Red states have been preparing for when the Supreme Court might end abortion protections in the United States.
In more than a dozen states, most abortions could be banned immediately by trigger laws already in place. Here’s how that works.
What are trigger laws?
Antiabortion lawmakers have long hoped for a day when the Supreme Court might overturn Roe v. Wade. Rather than wait for that moment, 13 state legislatures have passed laws that would become enforceable immediately or soon after the court overturns the precedent. Some laws, such as those in South Dakota and Louisiana, have been on the books for more than 15 years, but most, including the bills in Arkansas, Kentucky and Idaho, passed during the Trump administration, when the Senate confirmed three conservative justices to the Supreme Court — Neil M. Gorsuch, Brett M. Kavanaugh and Amy Coney Barrett.
In September, the Supreme Court declined to stop a six-week abortion ban in Texas from going into effect, despite Roe’s protections of abortion up to 24 weeks.

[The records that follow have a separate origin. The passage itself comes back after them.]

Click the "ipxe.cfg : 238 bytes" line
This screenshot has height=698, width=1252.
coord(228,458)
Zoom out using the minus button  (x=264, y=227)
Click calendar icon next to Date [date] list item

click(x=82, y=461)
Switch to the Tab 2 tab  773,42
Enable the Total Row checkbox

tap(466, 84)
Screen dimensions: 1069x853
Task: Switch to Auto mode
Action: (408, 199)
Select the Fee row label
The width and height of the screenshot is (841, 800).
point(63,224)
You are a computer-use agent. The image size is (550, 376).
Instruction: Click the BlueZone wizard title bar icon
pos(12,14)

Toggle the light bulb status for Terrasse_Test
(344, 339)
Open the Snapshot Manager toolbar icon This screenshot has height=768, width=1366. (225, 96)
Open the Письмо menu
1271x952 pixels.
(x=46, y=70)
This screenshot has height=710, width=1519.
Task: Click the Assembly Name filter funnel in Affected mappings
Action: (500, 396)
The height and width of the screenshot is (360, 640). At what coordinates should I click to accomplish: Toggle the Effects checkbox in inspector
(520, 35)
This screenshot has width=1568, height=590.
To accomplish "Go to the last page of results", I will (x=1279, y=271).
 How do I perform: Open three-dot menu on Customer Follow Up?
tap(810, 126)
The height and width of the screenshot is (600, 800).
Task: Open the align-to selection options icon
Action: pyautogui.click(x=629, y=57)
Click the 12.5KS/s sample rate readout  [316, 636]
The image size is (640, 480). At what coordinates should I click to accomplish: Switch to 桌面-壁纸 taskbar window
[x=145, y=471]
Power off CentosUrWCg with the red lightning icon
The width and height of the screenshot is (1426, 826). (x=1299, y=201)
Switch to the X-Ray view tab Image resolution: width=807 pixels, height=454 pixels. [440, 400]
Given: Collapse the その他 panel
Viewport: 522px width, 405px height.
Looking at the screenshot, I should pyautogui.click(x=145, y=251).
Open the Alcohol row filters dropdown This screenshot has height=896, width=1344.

Then in December, the Court heard oral arguments on whether Mississippi’s 15-week abortion ban could stand. The conservative justices seemed open to letting Mississippi keep the law, which would severely weaken federal abortion protections. Now, based on this draft opinion, it’s possible the court could vote to end Roe v. Wade entirely, rather than just allow 15-week bans. That would let states restrict abortion as much as they wanted.
As the court heard that Mississippi case, red states became even more ambitious in passing abortion restrictions. Oklahoma passed its trigger law last year, and Republicans there also put into place a six-week abortion ban. Idaho passed a version of Texas’s controversial six-week ban, which empowers private citizens to enforce it. And a number of other states have recently passed abortion restrictions that don’t allow for exceptions for rape or incest. Other red states are expected to follow.
But the trigger laws would have the most immediate effect in changing the abortion landscape in America if the Supreme Court knocks down Roe.
Which states have them?
At least 13 states have laws that would ban or curtail abortion immediately: Arkansas, Idaho, Kentucky, Louisiana, Mississippi, Missouri, North Dakota, Oklahoma, South Dakota, Tennessee, Texas, Utah and Wyoming.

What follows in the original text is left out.